--- Selected extract ---
Session 3: Students as Teachers, Teachers as Students
The panelists of Session 3 offer students’ perspectives on excellent teaching. The student-participants will address questions such as these: What teaching methods have you encountered most frequently at Pace Law School, and what “meta messages” do those teaching methods send to students? Based on your experience so far, what types of learning opportunities have helped you develop the knowledge and skills you need for workplace success? In what ways could the law school curriculum be enhanced to promote professionalism among students? What things can a teacher do to create a supportive learning environment? How can an instructor best encourage a diversity of viewpoints in the classroom? In what ways does technology help or a hinder 21st century students? What do you wish your professors really knew about what (and how) students think?
Session 4: Simultaneous Sessions
Session 4A: Where (and When) There Matters Here: Incorporating Comparative Law into Domestic Law Classes A presentation on the contexts in which comparative law might be incorporated into domestic (U.S.) law classes.
Session 4B: Teaching in the First Year: (In)Doctrine Training or Doctrinal Teaching? A discussion on how, whether and why teaching in the first-year courses is (or should be) different from teaching in upper-level courses. Please come ready to share your ideas.
Session 4C: Powerpoint Do’s, Don’ts and What If’s
Reflections on teaching with Powerpoint presentations. These can help or hinder learning, depending on their design, execution and delivery. Three teachers who have used Powerpoint in their classes discuss and demonstrate some of the “do’s” and “don’ts” of this powerful program. The panelists will draw on their own classroom experiences to highlight some of the potential pitfalls and “best practices” of law teaching with Powerpoint. Ever thought about the tension between text and graphics? Animation versus stable objects? Small fonts versus big fonts? Notes versus talking points? Distribution of slides in advance versus after class? Worried about the 10/20/30 rule? You will after this session.
Session 5: Skills Throughout the Curriculum
The panelists of Session 5 will address ways in which law professors can engage students in their own learning process by incorporating and implementing skills training in traditional doctrinal classes as well as experiential courses. The panelists will also discuss best practices to achieve “skills” training and ways to measure what skills students have learned. What are the aspects of clinics, simulation courses and doctrinal courses that make them well- or less-suited to teaching skills? What skills do we want our students to learn from a particular course and/or class? How do we ensure our students become lifelong engaged learners?
Session 6: Visual, Auditory, Kinesthetic You Are? Yoda and Adult Learning Styles
The panelists of Session 6 will provide an overview of the characteristics of adult learning styles. Words like “problem-centered,” “results-oriented,” and “skeptical” often apply to adult learners. What does this mean for what we teach and how we teach it? Does it really matter if a student is a visual learner, an auditory learner or a kinesthetic learner? To what extent should, could or do learning styles guide the law school classroom teachers?
Session 7: Delivering Post-Millennial Legal Education
Three faculty members who have incorporated distance learning into their teaching will reflect on the advantages and disadvantages of the techniques they have used. The presenters will report and reflect on possible uses of technology in delivering legal education in the twenty-first century.

--- Work to complete ---
In the session descriptions, who will reflect on the advantages and disadvantages of their techniques in Session 7?

--- Collected data ---

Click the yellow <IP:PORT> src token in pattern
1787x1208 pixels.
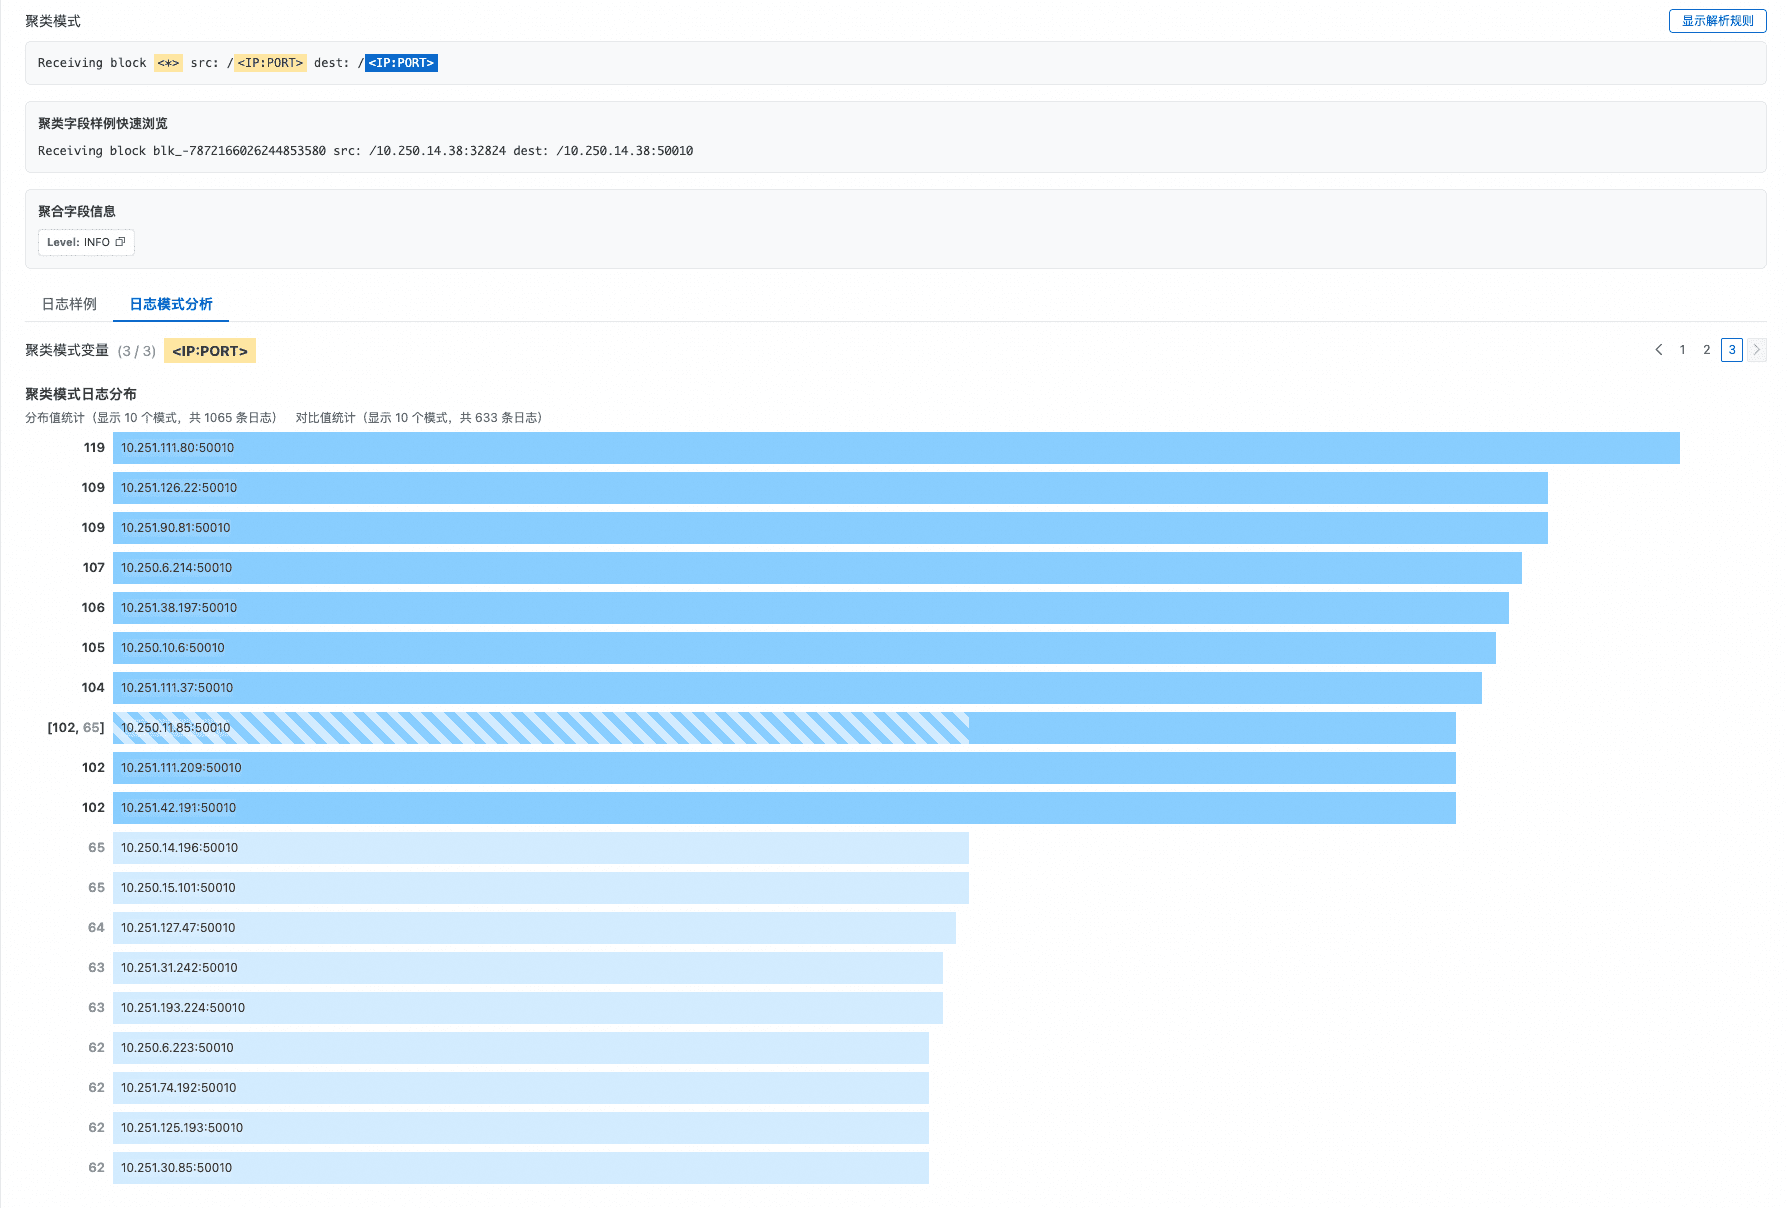point(270,63)
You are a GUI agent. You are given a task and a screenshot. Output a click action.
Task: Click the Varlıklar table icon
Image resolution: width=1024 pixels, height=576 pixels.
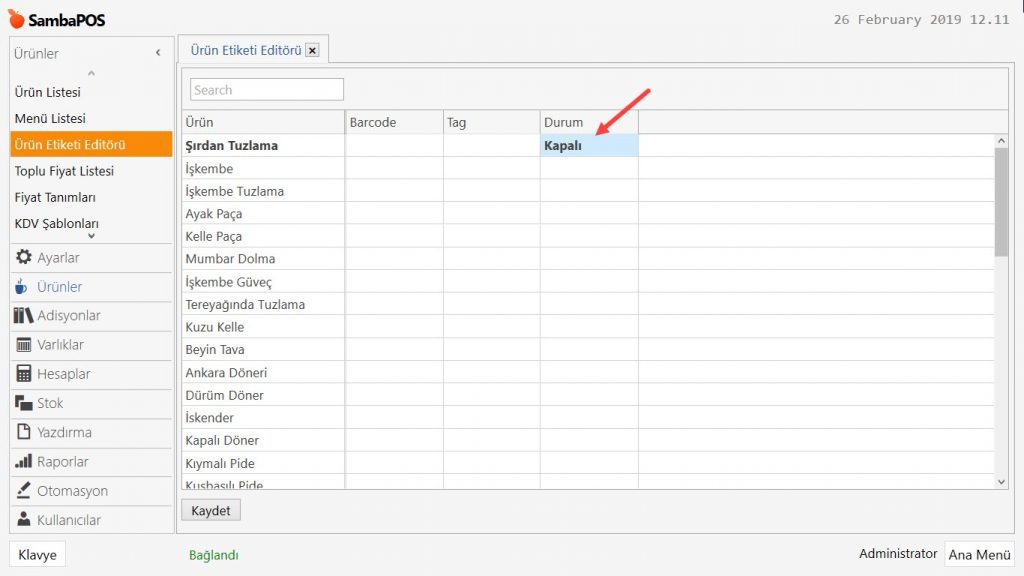[24, 345]
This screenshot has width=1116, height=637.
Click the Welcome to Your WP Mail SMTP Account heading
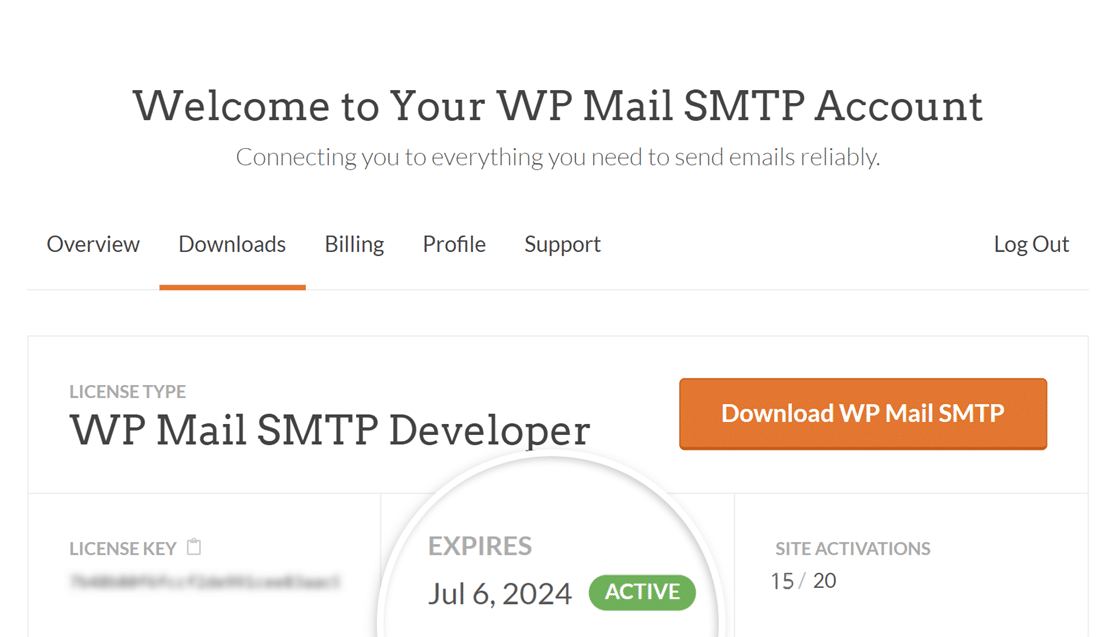pyautogui.click(x=558, y=105)
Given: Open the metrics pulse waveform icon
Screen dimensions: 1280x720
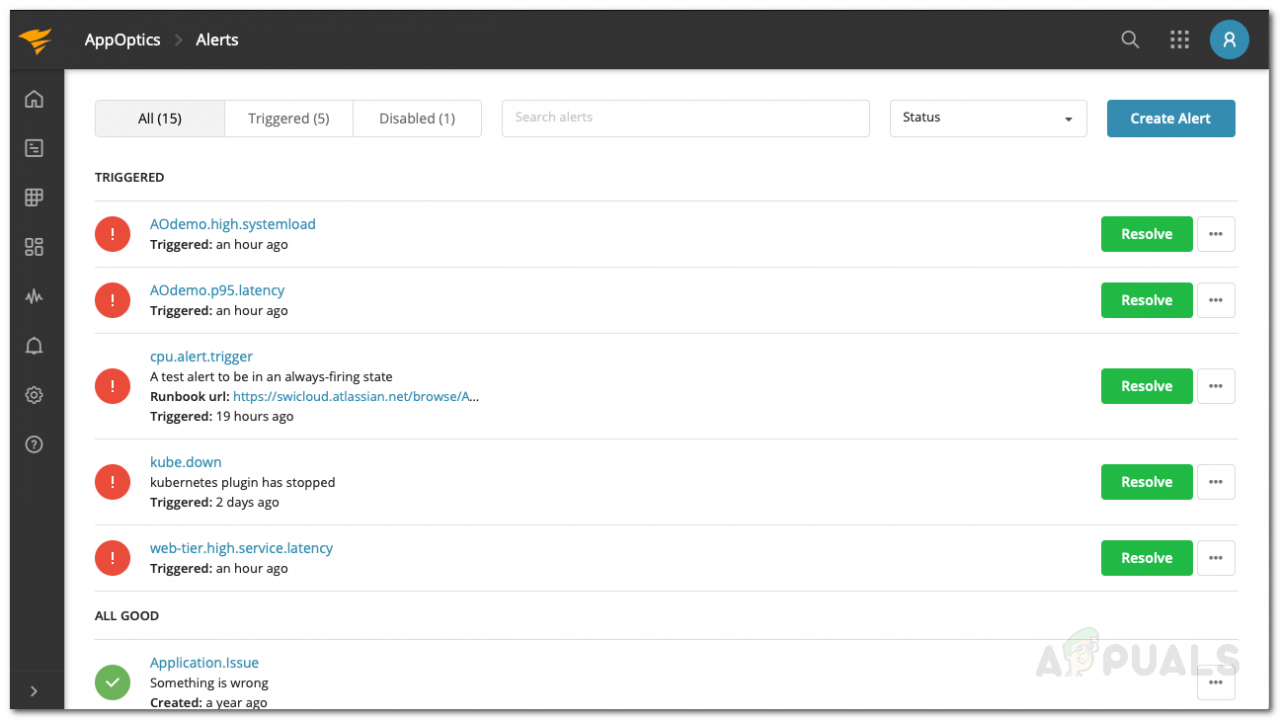Looking at the screenshot, I should (34, 296).
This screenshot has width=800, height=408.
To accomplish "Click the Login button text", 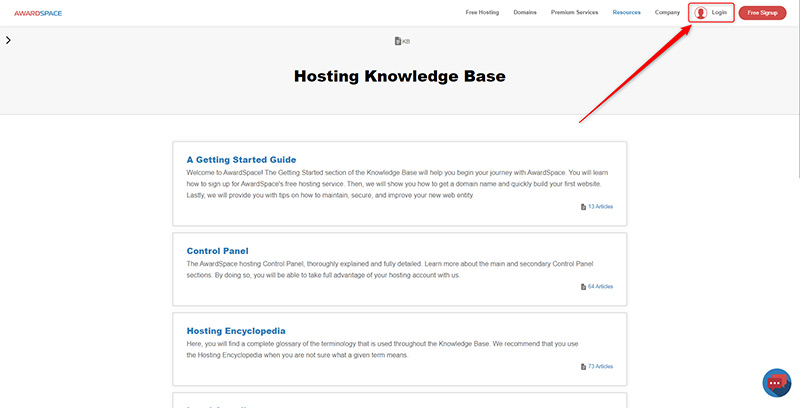I will pyautogui.click(x=719, y=13).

--- Reply ---
Three faculty members who have incorporated distance learning into their teaching.